───── Records for this exercise ─────
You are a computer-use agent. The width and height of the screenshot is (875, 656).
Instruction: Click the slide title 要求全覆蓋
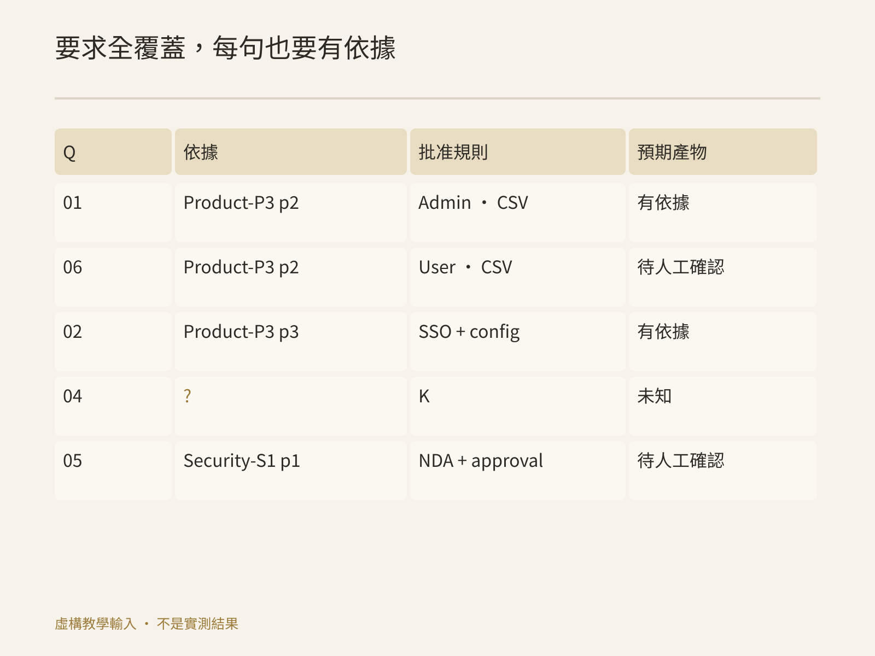120,48
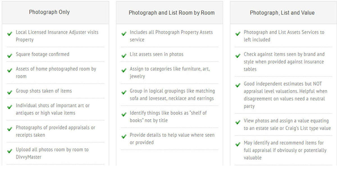Click checkmark beside List assets seen in photos
Screen dimensions: 337x193
coord(124,56)
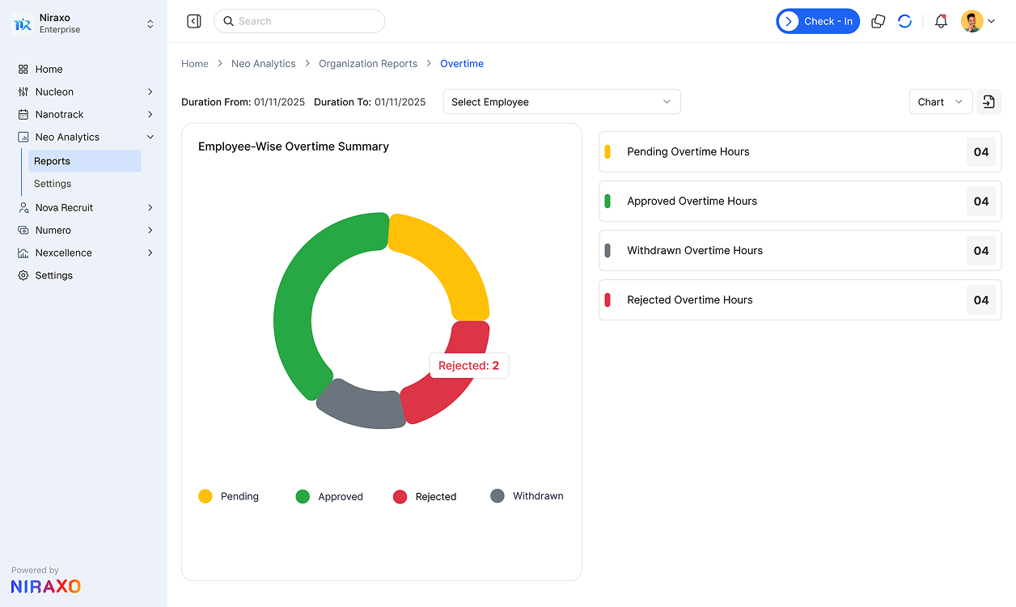Click the export report icon next to Chart
This screenshot has width=1016, height=607.
[x=988, y=101]
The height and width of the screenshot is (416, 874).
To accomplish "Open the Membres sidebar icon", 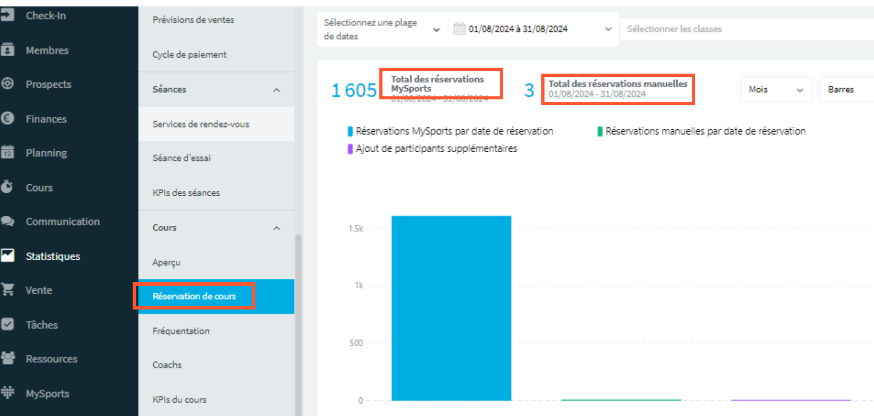I will pos(7,49).

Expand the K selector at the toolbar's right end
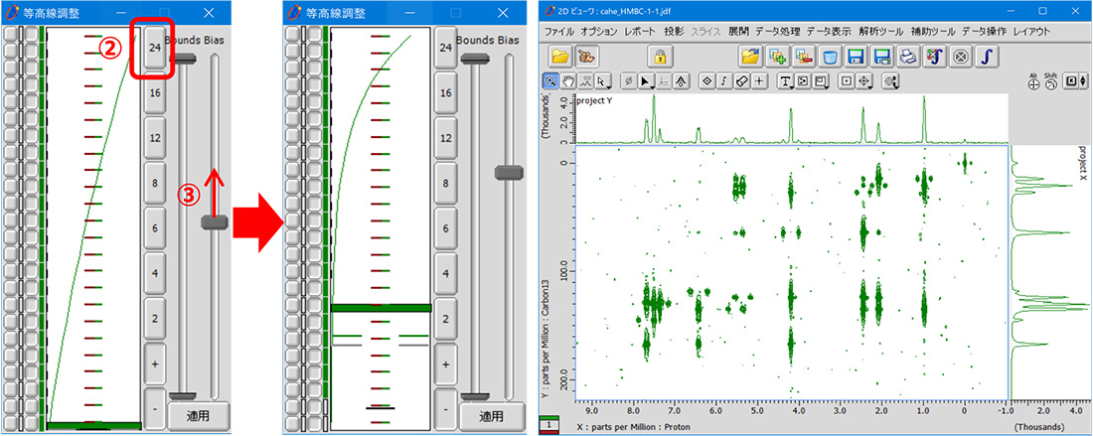pyautogui.click(x=1077, y=81)
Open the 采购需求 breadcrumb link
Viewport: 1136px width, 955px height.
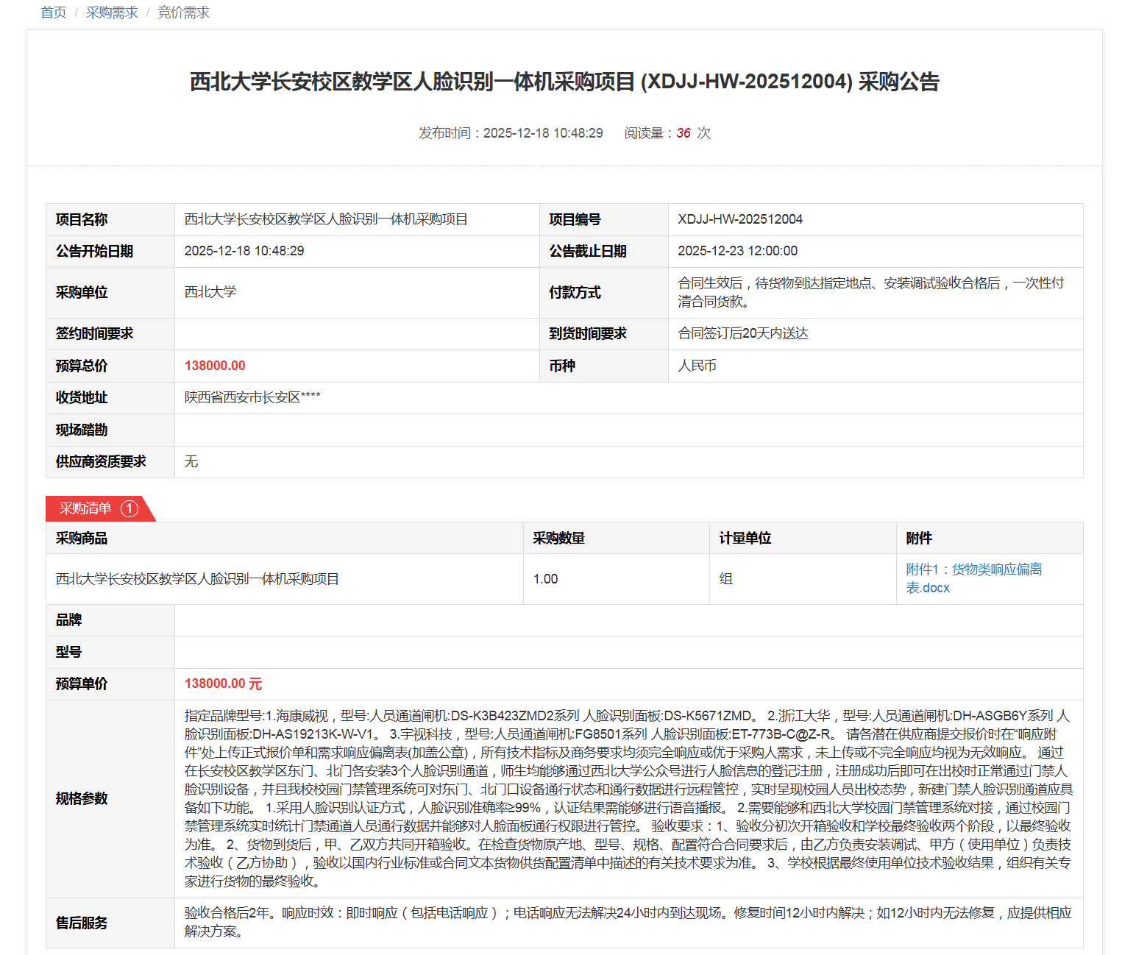(x=112, y=13)
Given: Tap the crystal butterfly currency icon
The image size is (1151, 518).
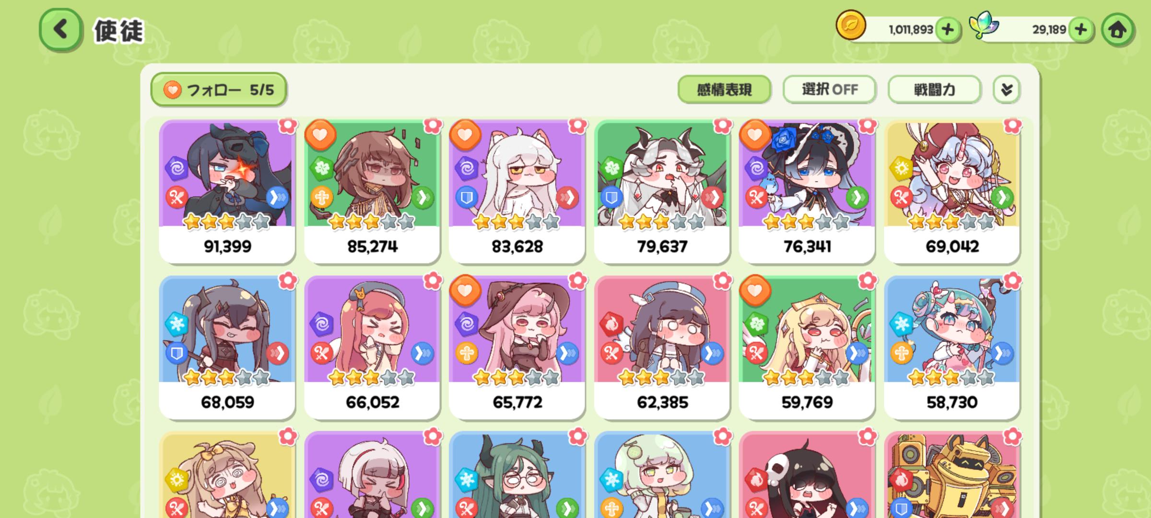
─────
Task → How many lines of the material above contain the string "height"? Reply with the number alone.

Full output → 4